One of Mad Wonder’s very first projects, Cheshire, is continuing development. That’s the good news. But there is also, let’s call it “less” good news.
The original version of Cheshire was just a graphical wrapper over someone else’s command-line program. While it was possible to achieve some decent results with this setup, it was never a satisfying solution. After getting some more experience working with C++, and specifically with importing and working with DLLs, we decided to shift the revised version of Cheshire in a different direction.
After some experimentation, we were able to implement a working solution using a custom C++ wrapper for the SphinxBase and PocketSphinx libraries. The wrapper is primarily focused on providing accessible mapping to higher-level languages, so that PocketSphinx can be effectively leveraged using more modern code. Our current prototype for testing this implementation is constructed in Python, with a custom object-oriented Python library calling the C++ processes and mapping the returned data to Python objects.

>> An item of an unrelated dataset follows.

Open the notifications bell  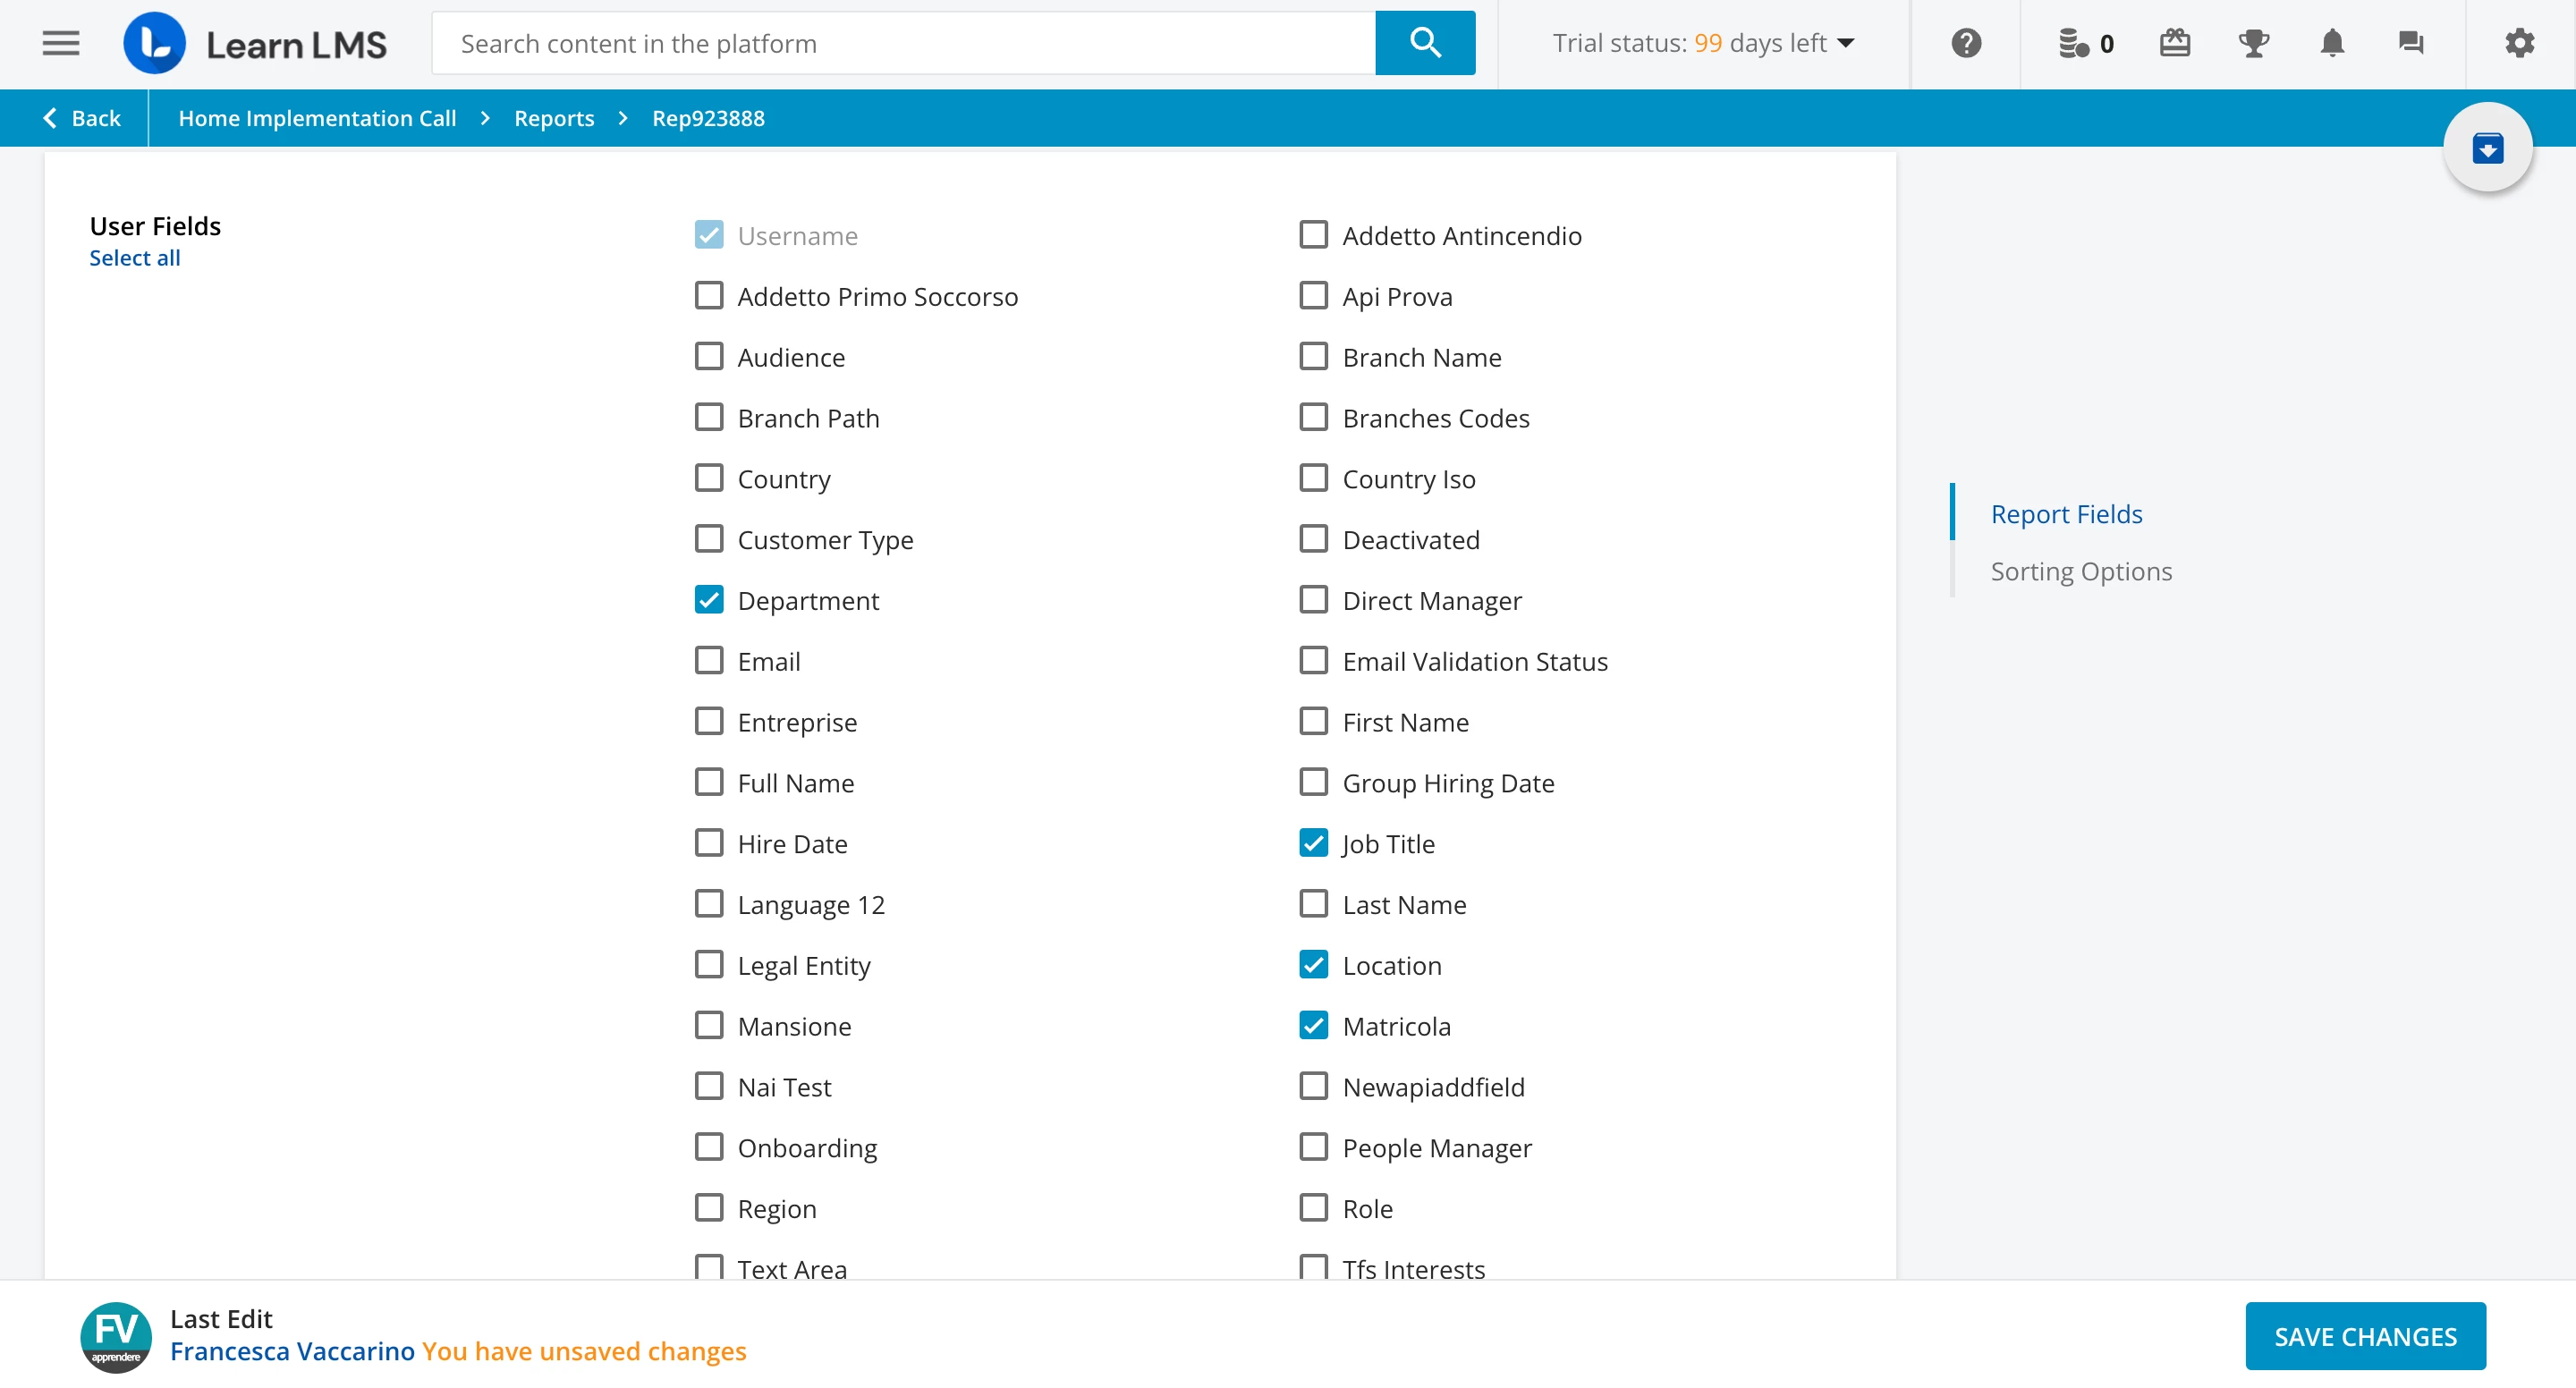pos(2332,43)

The upside to all of this is we now have a fairly effective solution using an open-source voice recognition engine that has reasonable performance and is extremely cross-platform compatible. This improves on the previous solution in several ways. The original version of Cheshire would only work on Windows, as that was the only platform compatible with the command-line program it used.

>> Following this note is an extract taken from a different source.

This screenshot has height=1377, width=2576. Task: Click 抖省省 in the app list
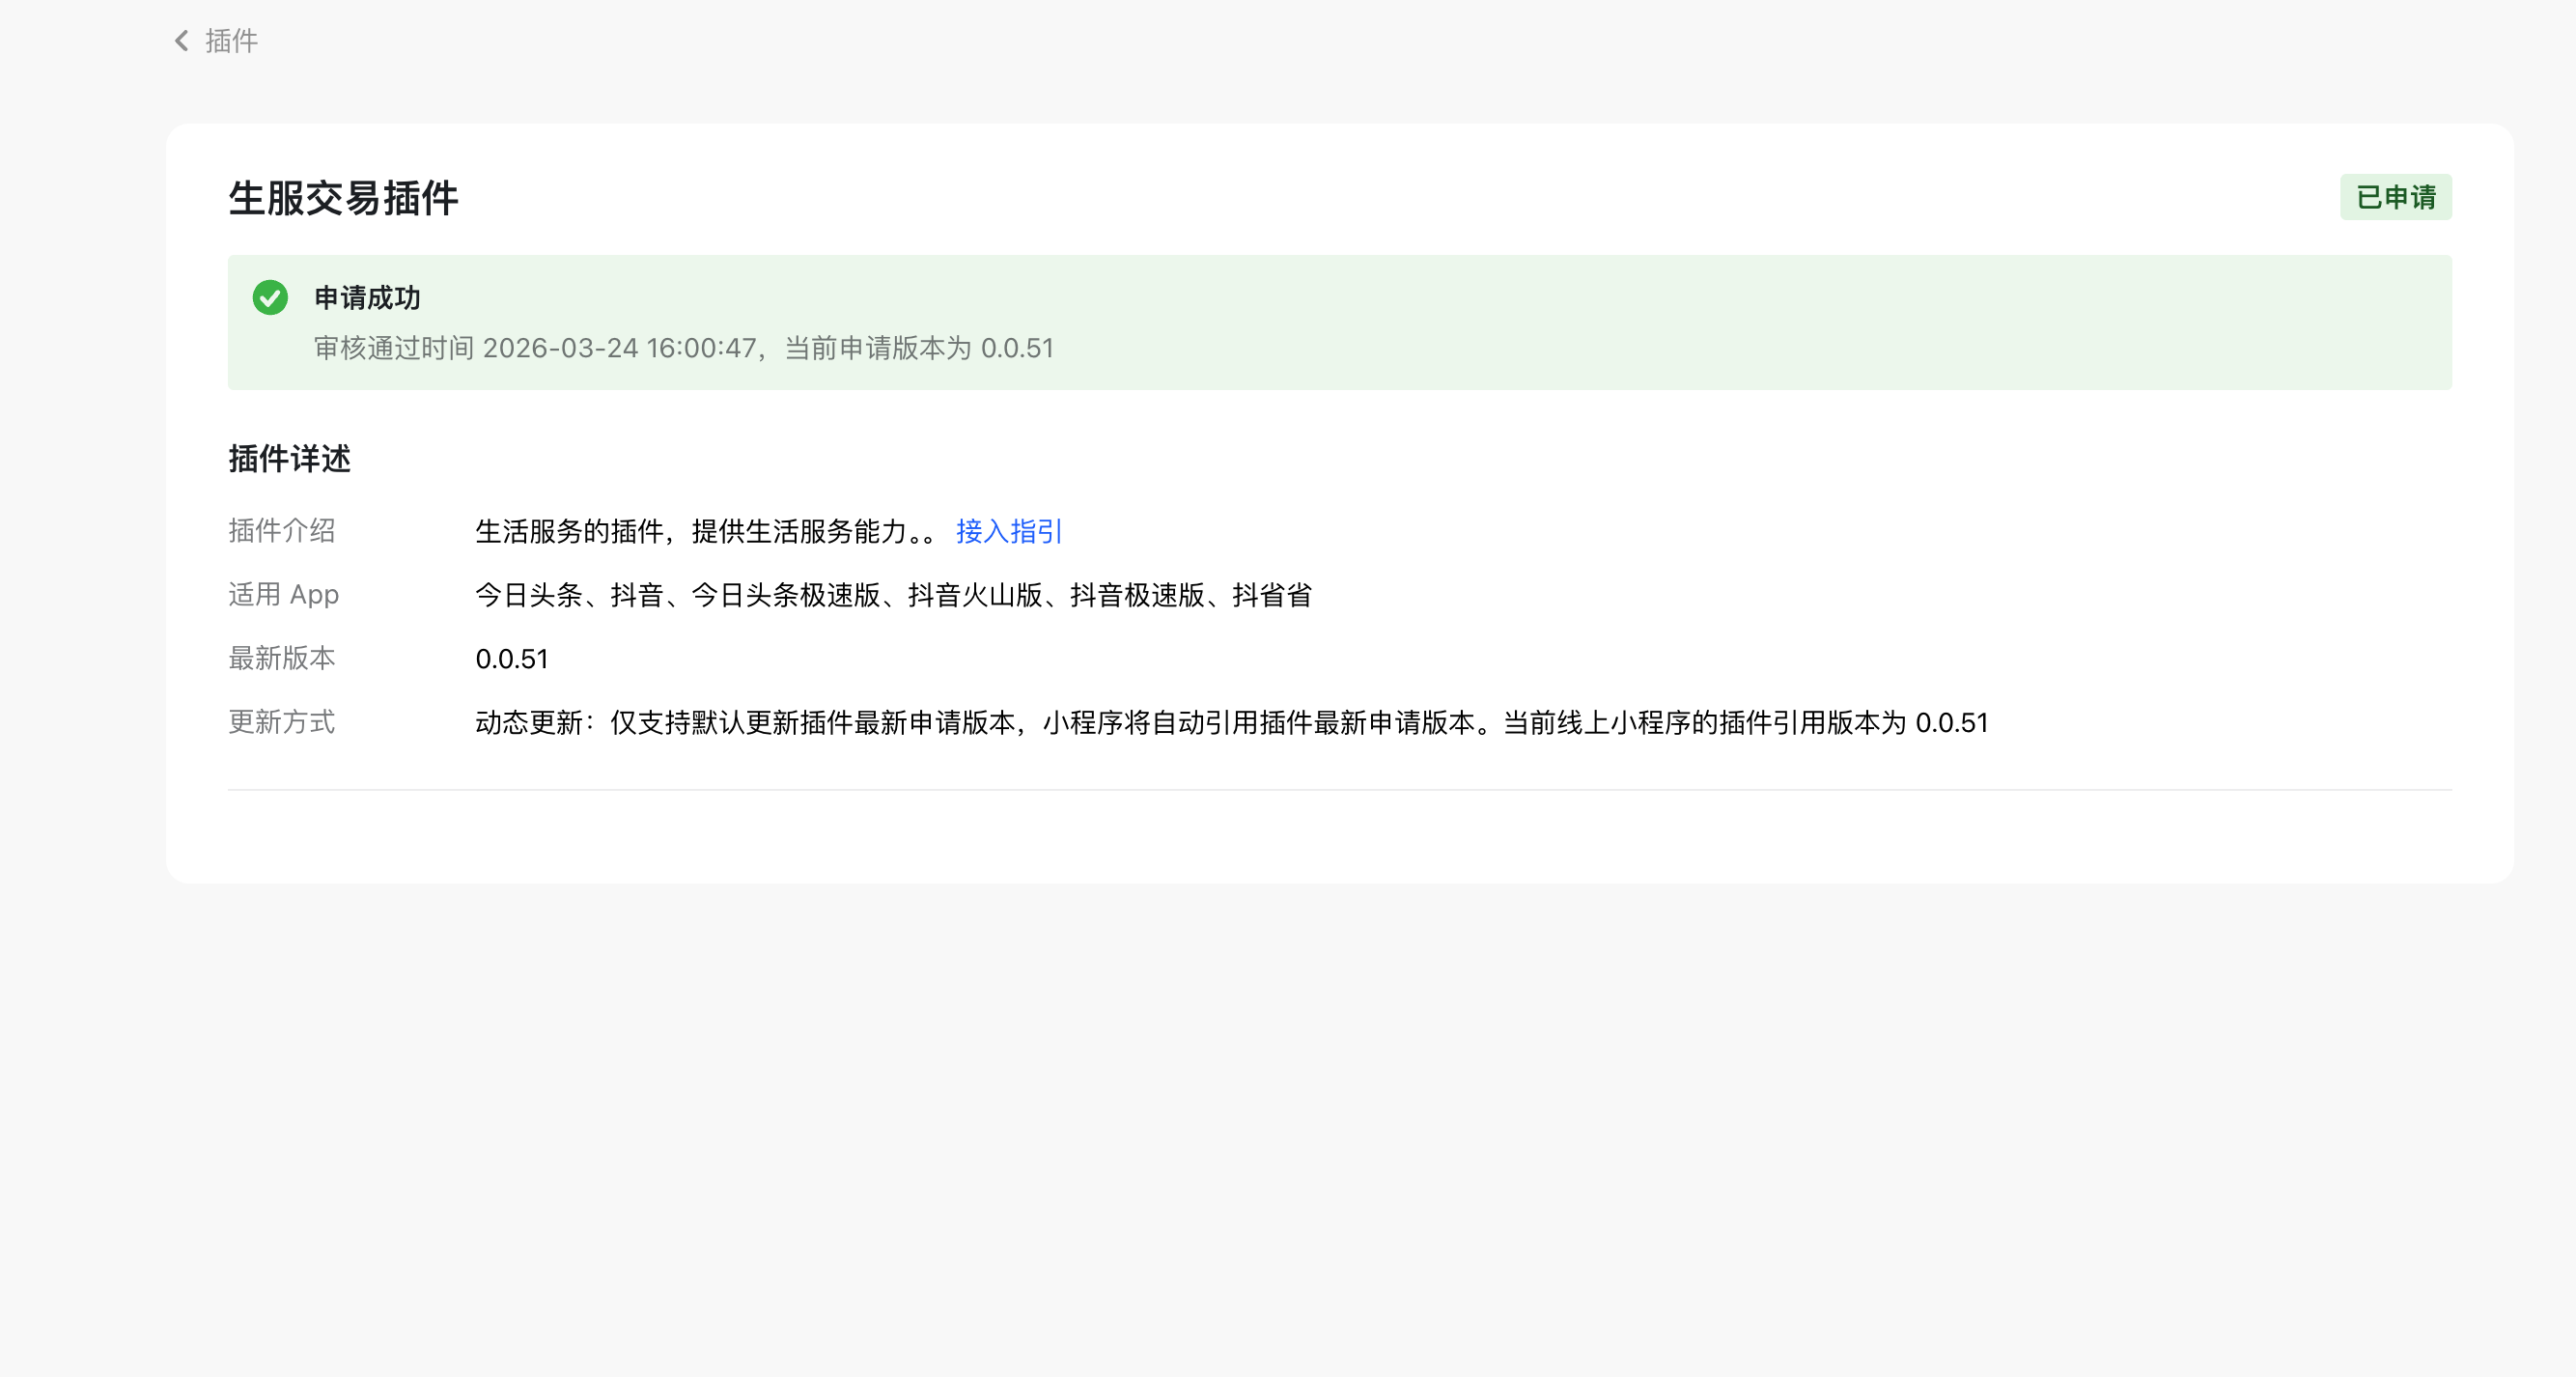tap(1271, 595)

The drawback to this change is that PocketSphinx can be a bit more difficult to work with, and requires a bit more heavy-lifting in adjusting the performance, and most importantly in dealing with transcriptions and dictionaries. Loading in a full language dictionary causes the program to run much slower, and won’t provide as accurate results. Trying to load in a transcription requires that you parse the transcription, convert it to a compatible dictionary, and load that into the interpreter. This is entirely possible, but it requires some extra work, as none of it is automatic. This is the step we are presently working on. It requires a few extra C++ functions, and mainly some extra work on text parsing in Python.

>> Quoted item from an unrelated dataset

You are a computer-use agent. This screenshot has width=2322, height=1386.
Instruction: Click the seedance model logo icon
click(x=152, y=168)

Because of having to shift to a new interpreter, it will be a while before we have any prototypes to report on. The initial plan is to first get a working prototype with a workflow geared toward internal use. We have some plans for producing an animated series of tutorials and essays. Getting a version of Cheshire that we can use for those specific purposes in a timely and efficient manner is what we’re shooting for now. As more progress is made, we will begin shifting over to refining the interface and making the user-experience easier and smoother for general use. We are hoping to eventually have versions of Cheshire that will be able to run as plug-ins for multiple graphical applications and game-engines.